* WHAT TO PRODUCE *
Transcribe all of the records precisely as they are presented.

(Stored items)
------------------------------------
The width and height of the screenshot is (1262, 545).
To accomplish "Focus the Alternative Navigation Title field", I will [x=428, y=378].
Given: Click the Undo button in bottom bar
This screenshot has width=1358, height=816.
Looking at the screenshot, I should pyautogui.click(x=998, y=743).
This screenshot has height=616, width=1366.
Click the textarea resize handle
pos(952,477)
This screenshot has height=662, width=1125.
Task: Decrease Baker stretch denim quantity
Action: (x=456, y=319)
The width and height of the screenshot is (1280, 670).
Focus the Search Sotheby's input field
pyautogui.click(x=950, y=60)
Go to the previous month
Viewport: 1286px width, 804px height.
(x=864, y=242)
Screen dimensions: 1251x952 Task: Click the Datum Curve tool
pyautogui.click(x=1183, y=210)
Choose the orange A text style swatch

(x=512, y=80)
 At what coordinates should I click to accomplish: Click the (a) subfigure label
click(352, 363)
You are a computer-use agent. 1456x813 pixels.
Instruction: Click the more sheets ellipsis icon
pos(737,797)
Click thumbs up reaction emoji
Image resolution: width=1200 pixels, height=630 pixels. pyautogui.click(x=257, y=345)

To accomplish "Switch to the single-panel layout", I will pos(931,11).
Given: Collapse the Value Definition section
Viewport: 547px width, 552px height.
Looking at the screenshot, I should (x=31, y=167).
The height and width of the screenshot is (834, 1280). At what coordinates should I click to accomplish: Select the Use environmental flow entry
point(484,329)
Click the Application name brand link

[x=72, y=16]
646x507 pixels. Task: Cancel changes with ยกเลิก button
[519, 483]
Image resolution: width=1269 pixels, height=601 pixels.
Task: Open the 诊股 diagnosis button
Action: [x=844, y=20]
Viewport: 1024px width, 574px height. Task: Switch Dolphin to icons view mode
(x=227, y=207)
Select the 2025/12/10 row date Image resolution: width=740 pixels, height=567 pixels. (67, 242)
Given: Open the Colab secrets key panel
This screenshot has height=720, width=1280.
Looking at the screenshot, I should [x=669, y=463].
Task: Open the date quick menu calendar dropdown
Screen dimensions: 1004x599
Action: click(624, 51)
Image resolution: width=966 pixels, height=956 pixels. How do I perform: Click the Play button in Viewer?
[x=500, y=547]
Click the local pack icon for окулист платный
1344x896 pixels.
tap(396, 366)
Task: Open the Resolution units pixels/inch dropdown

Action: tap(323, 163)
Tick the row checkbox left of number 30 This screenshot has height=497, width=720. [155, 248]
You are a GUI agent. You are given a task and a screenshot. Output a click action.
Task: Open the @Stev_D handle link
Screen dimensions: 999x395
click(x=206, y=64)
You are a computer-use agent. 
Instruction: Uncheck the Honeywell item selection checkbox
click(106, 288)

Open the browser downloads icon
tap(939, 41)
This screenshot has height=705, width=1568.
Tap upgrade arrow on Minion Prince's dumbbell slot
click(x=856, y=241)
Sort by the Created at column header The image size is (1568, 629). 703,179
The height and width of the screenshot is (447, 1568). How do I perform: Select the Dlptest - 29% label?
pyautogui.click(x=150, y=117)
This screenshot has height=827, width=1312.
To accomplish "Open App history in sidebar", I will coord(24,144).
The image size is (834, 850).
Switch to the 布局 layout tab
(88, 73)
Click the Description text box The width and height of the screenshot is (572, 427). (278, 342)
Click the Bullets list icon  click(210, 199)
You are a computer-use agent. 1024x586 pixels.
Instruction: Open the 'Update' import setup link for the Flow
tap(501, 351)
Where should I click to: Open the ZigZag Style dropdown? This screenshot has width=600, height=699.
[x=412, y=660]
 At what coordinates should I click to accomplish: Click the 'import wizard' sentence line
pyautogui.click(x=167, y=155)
------------------------------------
* ANSWER TO THE EXERCISE *
The width and height of the screenshot is (1262, 545).
To accomplish "Focus the Alternative Navigation Title field", I will [x=428, y=378].
Given: Click the Undo button in bottom bar
This screenshot has width=1358, height=816.
Looking at the screenshot, I should pyautogui.click(x=998, y=743).
This screenshot has height=616, width=1366.
Click the textarea resize handle
pos(952,477)
This screenshot has height=662, width=1125.
Task: Decrease Baker stretch denim quantity
Action: (x=456, y=319)
The width and height of the screenshot is (1280, 670).
Focus the Search Sotheby's input field
pyautogui.click(x=950, y=60)
Go to the previous month
Viewport: 1286px width, 804px height.
(x=864, y=242)
Screen dimensions: 1251x952 Task: Click the Datum Curve tool
pyautogui.click(x=1183, y=210)
Choose the orange A text style swatch

(x=512, y=80)
 At what coordinates should I click to accomplish: Click the (a) subfigure label
click(352, 363)
You are a computer-use agent. 1456x813 pixels.
Instruction: Click the more sheets ellipsis icon
pos(737,797)
Click thumbs up reaction emoji
Image resolution: width=1200 pixels, height=630 pixels. pyautogui.click(x=257, y=345)

To accomplish "Switch to the single-panel layout", I will pos(931,11).
Given: Collapse the Value Definition section
Viewport: 547px width, 552px height.
Looking at the screenshot, I should (x=31, y=167).
The height and width of the screenshot is (834, 1280). At what coordinates should I click to accomplish: Select the Use environmental flow entry
point(484,329)
Click the Application name brand link

[x=72, y=16]
646x507 pixels. Task: Cancel changes with ยกเลิก button
[519, 483]
Image resolution: width=1269 pixels, height=601 pixels.
Task: Open the 诊股 diagnosis button
Action: [x=844, y=20]
Viewport: 1024px width, 574px height. Task: Switch Dolphin to icons view mode
(x=227, y=207)
Select the 2025/12/10 row date Image resolution: width=740 pixels, height=567 pixels. (67, 242)
Given: Open the Colab secrets key panel
This screenshot has height=720, width=1280.
Looking at the screenshot, I should [x=669, y=463].
Task: Open the date quick menu calendar dropdown
Screen dimensions: 1004x599
Action: click(624, 51)
Image resolution: width=966 pixels, height=956 pixels. How do I perform: Click the Play button in Viewer?
[x=500, y=547]
Click the local pack icon for окулист платный
1344x896 pixels.
tap(396, 366)
Task: Open the Resolution units pixels/inch dropdown

Action: tap(323, 163)
Tick the row checkbox left of number 30 This screenshot has height=497, width=720. [155, 248]
You are a GUI agent. You are given a task and a screenshot. Output a click action.
Task: Open the @Stev_D handle link
Screen dimensions: 999x395
click(x=206, y=64)
You are a computer-use agent. 
Instruction: Uncheck the Honeywell item selection checkbox
click(106, 288)

Open the browser downloads icon
tap(939, 41)
This screenshot has height=705, width=1568.
Tap upgrade arrow on Minion Prince's dumbbell slot
click(x=856, y=241)
Sort by the Created at column header The image size is (1568, 629). 703,179
The height and width of the screenshot is (447, 1568). How do I perform: Select the Dlptest - 29% label?
pyautogui.click(x=150, y=117)
This screenshot has height=827, width=1312.
To accomplish "Open App history in sidebar", I will coord(24,144).
The image size is (834, 850).
Switch to the 布局 layout tab
(88, 73)
Click the Description text box The width and height of the screenshot is (572, 427). (278, 342)
Click the Bullets list icon  click(210, 199)
You are a computer-use agent. 1024x586 pixels.
Instruction: Open the 'Update' import setup link for the Flow
tap(501, 351)
Where should I click to: Open the ZigZag Style dropdown? This screenshot has width=600, height=699.
[x=412, y=660]
 At what coordinates should I click to accomplish: Click the 'import wizard' sentence line
pyautogui.click(x=167, y=155)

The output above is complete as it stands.